RE: Curious randwrite results on raid10 md device

[Date Prev][Date Next][Thread Prev][Thread Next][Date Index][Thread Index]

 



Jerome

Precondition of an SSD generally requires writing the entire capacity of the drive up to 1.5 to 2 times.  If doing random operations, you would write using random writes of the same character (size and mix) as your test.  If sequential, likewise.  The point is that an SSD does garbage collection and wear-leveling operations in the background.  While the background operations executing, the performance of the drive is much slower.   Performance is unstable unless those background functions are running continuously which gives the sustained performance the drive.   If the device is idle for a while, it's able to catch up and you return to close to the out of box performance of the drive.  

When performing pure read tests, then the drive still needs to be preconditioned in the same fashion as the writes.

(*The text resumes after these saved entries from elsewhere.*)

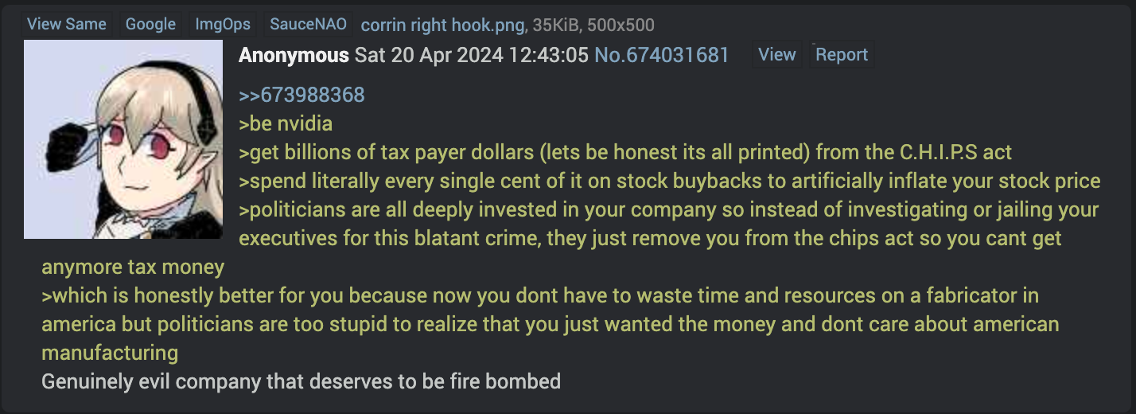Click the line starting ">which is honestly better"
Image resolution: width=1136 pixels, height=414 pixels.
[x=540, y=296]
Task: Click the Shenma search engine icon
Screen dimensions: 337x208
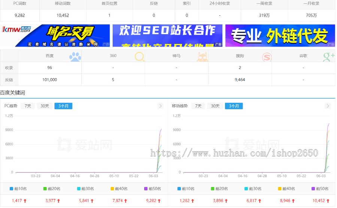Action: pos(202,57)
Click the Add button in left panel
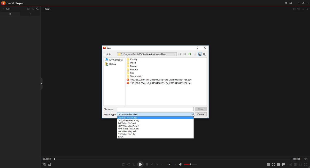310x168 pixels. (x=6, y=9)
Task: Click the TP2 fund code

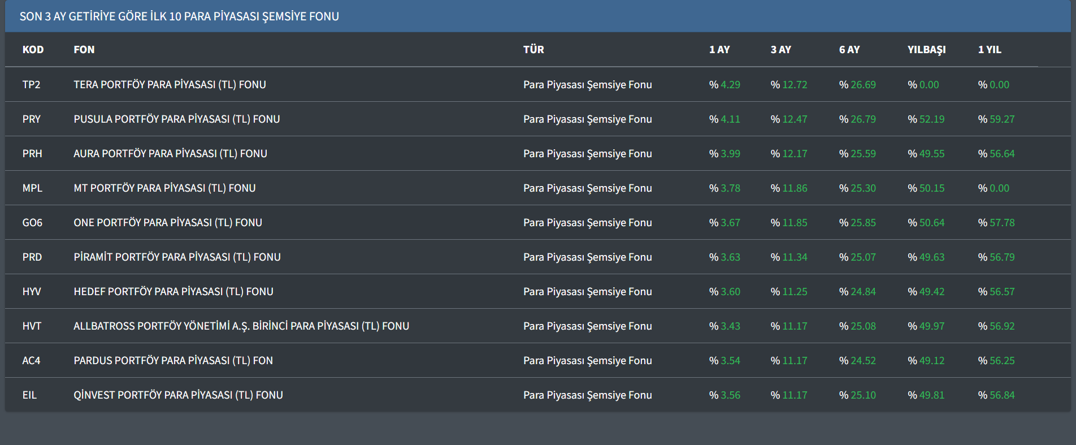Action: pyautogui.click(x=31, y=85)
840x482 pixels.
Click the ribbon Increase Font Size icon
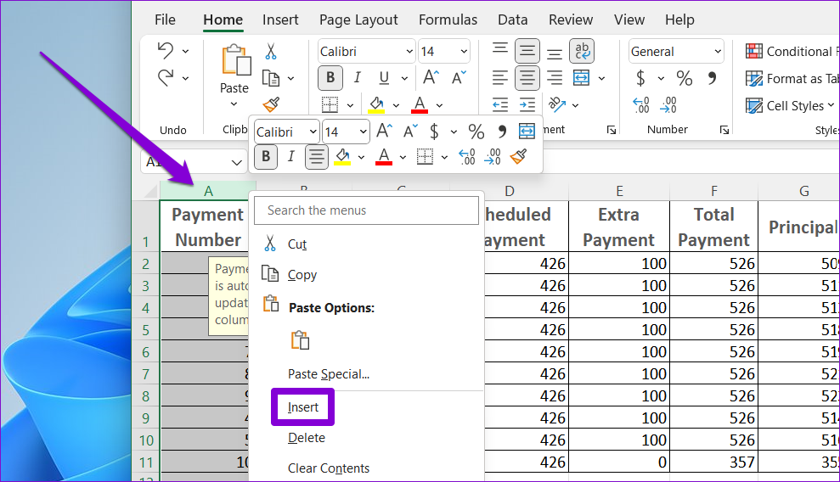click(431, 78)
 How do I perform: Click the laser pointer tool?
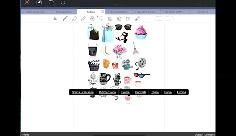(x=137, y=19)
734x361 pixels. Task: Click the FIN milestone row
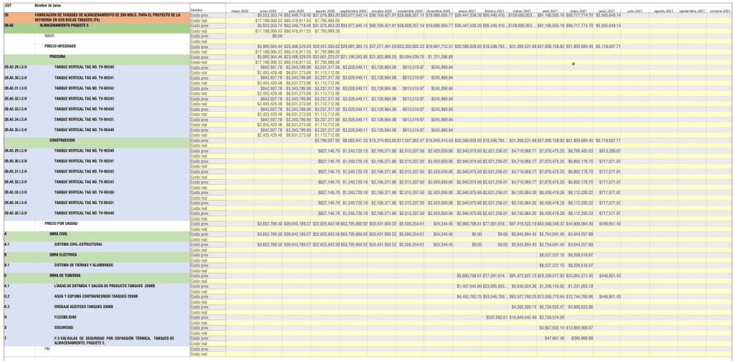point(47,349)
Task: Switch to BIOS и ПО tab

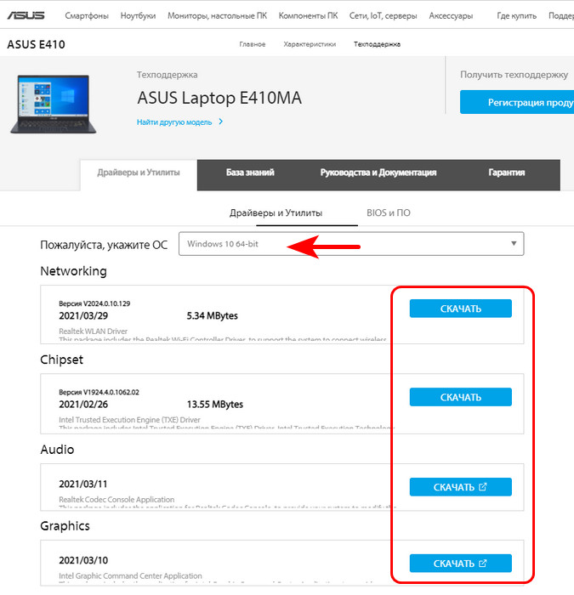Action: point(389,213)
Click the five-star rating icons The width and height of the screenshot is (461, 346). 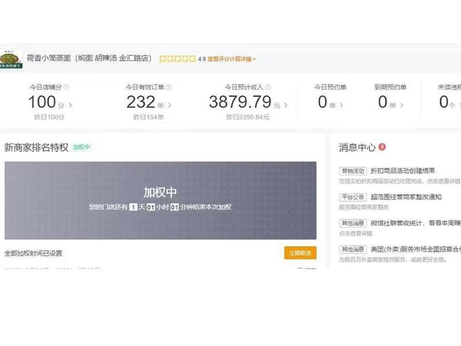[177, 59]
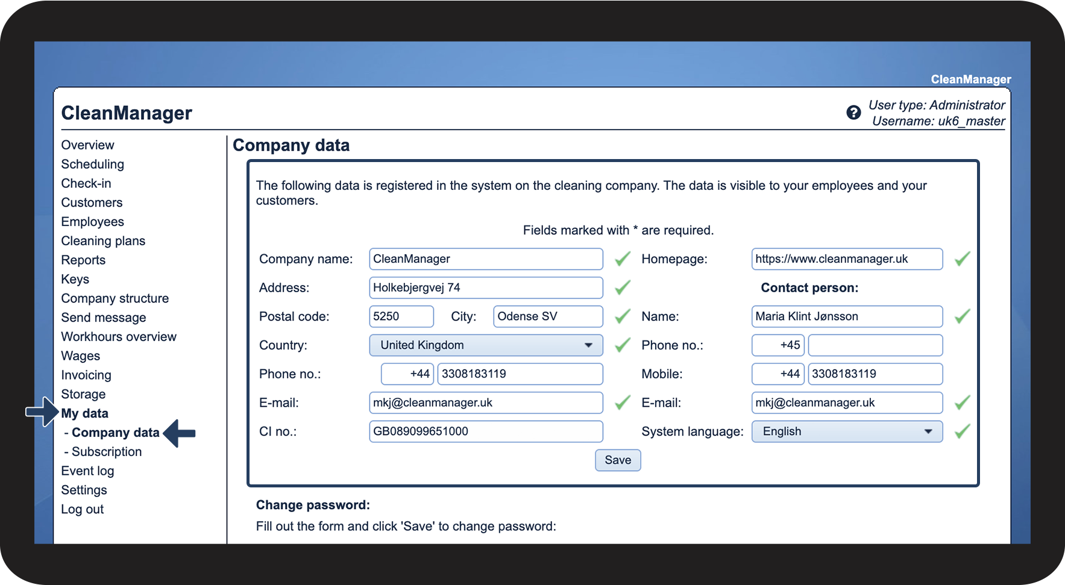Click the green checkmark beside Company name

coord(622,259)
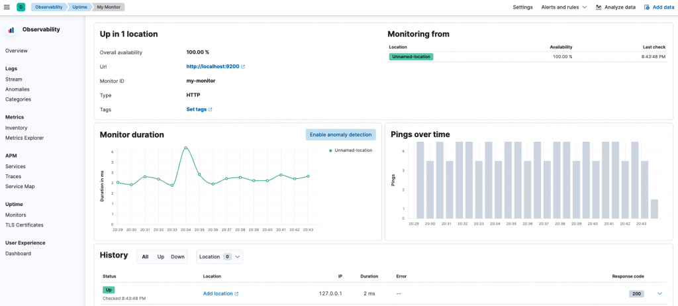Image resolution: width=678 pixels, height=306 pixels.
Task: Open the hamburger navigation menu
Action: (7, 7)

But, unless your test measurement is short enough so the garbage collection is still running throughout the measurement period, you can let box idle for a while, and then run the read test after the drives have settled (though the measured performance can be different than when background functions are running, but should be stable)

Thus, writing a 10G file won't close to enough data.  You wouldn't have reached past the transition period and are probably just measuring the cache. It's not unusual to have preconditioning operations which take over a day before running the real test (dep on size of device).  Since you are raided, it's the size of the whole array.  Not fun.

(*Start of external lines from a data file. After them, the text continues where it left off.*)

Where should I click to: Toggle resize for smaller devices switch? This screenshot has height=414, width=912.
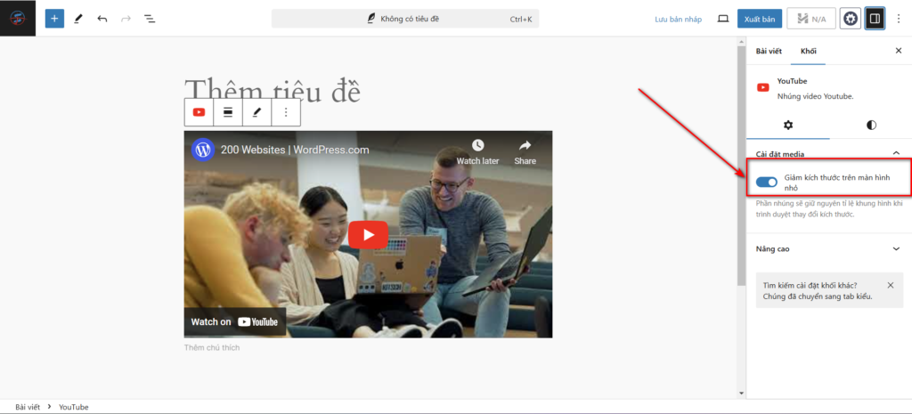point(767,183)
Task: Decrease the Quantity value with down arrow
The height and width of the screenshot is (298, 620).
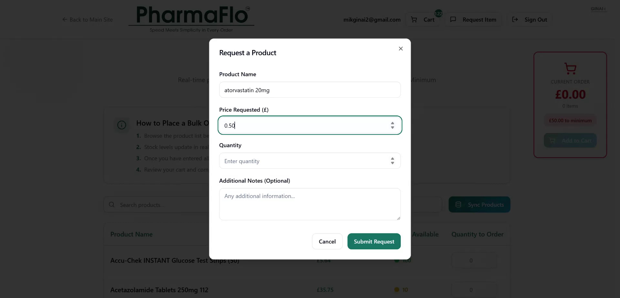Action: 392,163
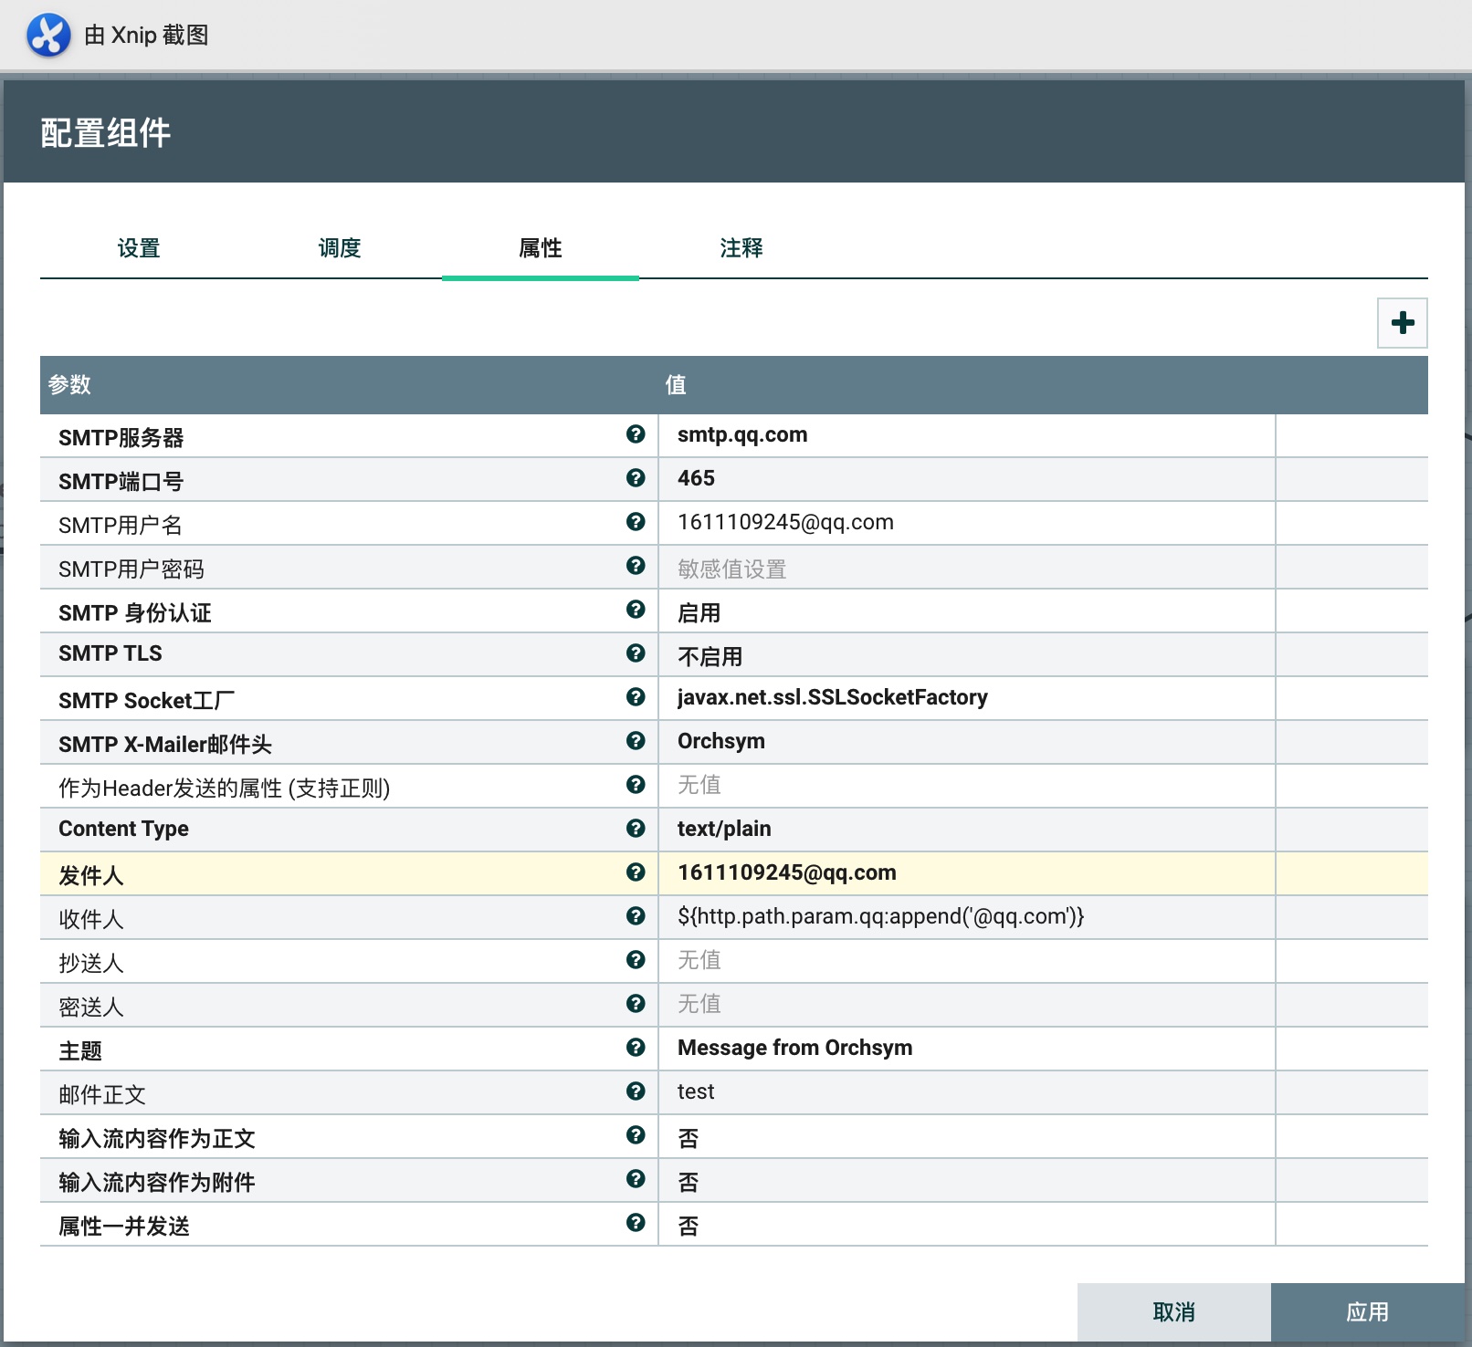Show help for Content Type

[636, 829]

An alternative to preconditioning is to just run your test until the results stabilize (experiment to determine some minimum amount of data or time to get past the transition period).  For example, run without a ramp period and use a long runtime with the IOps Log averaging every 1 to 5 seconds.  Then plot the log results against time to determine about how long it takes till the results stabilize, and then set your ramp time to greater than that duration.   Also, always do the IOps sampling in any regression tests, in order to verify that the results did not vary too much during the test and the results are still valid.

Sorry to say that any solid state storage performance has complications that are very different than HDDs. 
Hope that helps.

Kris Davis

-----Original Message-----
From: Jérôme Charaoui [mailto:jcharaoui@xxxxxxxxxxxxxxxxxx] 
Sent: Tuesday, February 6, 2018 2:31 PM
To: Kris Davis <Kris.Davis@xxxxxxx>; Sitsofe Wheeler <sitsofe@xxxxxxxxx>
Cc: fio <fio@xxxxxxxxxxxxxxx>
Subject: Re: Curious randwrite results on raid10 md device

Hi Kris,

Le 2018-02-06 à 10:24, Kris Davis a écrit :
> The performance variation you mention below doesn't sound unusual for a non-preconditioned SSD.  You didn't mention what sort of "preconditioning" you did to the SSDs prior to your measurements.   You may be unaware that SSDs require some usually extensive preconditioning operations to obtain stable results.  Take a look at the SNIA test methodology for a pretty good explanation (http://www.snia.org/sites/default/files/SSS_PTS_Enterprise_v1.1.pdf) I think starting around page 18.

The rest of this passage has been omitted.